Further, there exists a difference between annulment and dissolution of marriage in common parlance, wherein the latter is not void ab initio but the former is. This means that in case of an annulment, no rights and duties arise between the parties, as they do in the case of dissolution of marriage in a divorce. The main point of distinction is that there is generally, no maintenance and alimony awarded in case of an annulment, except in certain circumstances where the courts may see it fit.
Having said that, the Central Act made sure to incorporate a sympathetic provision in Section 4, which reads as under:
“4. Provision for maintenance and residence to female contracting party to child marriage.— (1) While granting a decree under section 3, the district court may also make an interim or final order directing the male contracting party to the child marriage, and in case the male contracting party to such marriage is a minor, his parent or guardian to pay maintenance to the female contracting party to the marriage until her remarriage.

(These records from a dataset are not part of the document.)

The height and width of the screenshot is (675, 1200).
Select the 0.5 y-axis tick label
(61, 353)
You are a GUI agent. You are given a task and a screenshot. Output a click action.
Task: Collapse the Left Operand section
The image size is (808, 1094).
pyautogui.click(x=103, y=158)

(2) The quantum of maintenance payable shall be determined by the district court having regard to the needs of the child, the lifestyle enjoyed by such child during her marriage and the means of income of the paying party.
(3) The amount of maintenance may be directed to be paid monthly or in lump sum.

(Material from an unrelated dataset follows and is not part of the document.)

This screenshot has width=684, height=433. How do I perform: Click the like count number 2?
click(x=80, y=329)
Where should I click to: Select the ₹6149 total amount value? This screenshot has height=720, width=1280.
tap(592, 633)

(4) In case the party making the petition under section 3 is the female contracting party, the district court may also make a suitable order as to her residence until her remarriage.”
This provision militates against the very essence of annulment. It is apparent that the Parliament, at the time of drafting this law in 2006, was fully cognisant of the wide pervasion of child marriages in the country, and deemed it necessary to make a specific sustenance provision for the female party.
Furthermore, Section 6 of the Central Act provides legitimacy to children born of child marriages, thus:
“6. Legitimacy of children born of child marriages.— Notwithstanding that a child marriage has been annulled by a decree of nullity under section 3, every child begotten or conceived of such marriage before the decree is made, whether born before or after the commencement of this Act, shall be deemed to be a legitimate child for all purposes.”
The provisions for maintenance of the female contracting party, subsequent to annulment and legitimacy of children born out of child marriages indicate that even the Parliament could not envisage the complete eradication of this social evil in the foreseeable future. Hence, the Central Act was enacted without iron will. The Parliament lacked the willingness to make child marriages void and made it merely voidable, in all its political correctness.
It can also not be brushed aside that child marriage is primarily an eventuality of poverty and illiteracy, among other entrenched reasons. It can’t be checked in totality before these two are structurally eradicated.
Supreme Court as the saviour
Though child marriages in the country are declining gradually, a Supreme Court verdict in October 2017 in Independent Thought versus Union of Indiamay prove more deterring in terms of checking child marriages going forward. In this case, the Supreme Court ruled that sex with one’s minor wife, who is below 18 years of age, would amount to rape – despite her consent.
Thus, even though, the Indian Penal Code does not penalise marital sex in case of a wife of 15 years or above, the Supreme Court, by virtue of this judicial precedent, has penalised marital rape where wife is below 18 years of age. While the Parliament could not show the gumption to make child marriages void, the Court has put in place an effective deterrent, as the rightful sentinel on the qui vive.
(Seema Sindhu is a journalist turned lawyer currently practising at the Supreme Court. The views expressed are personal.)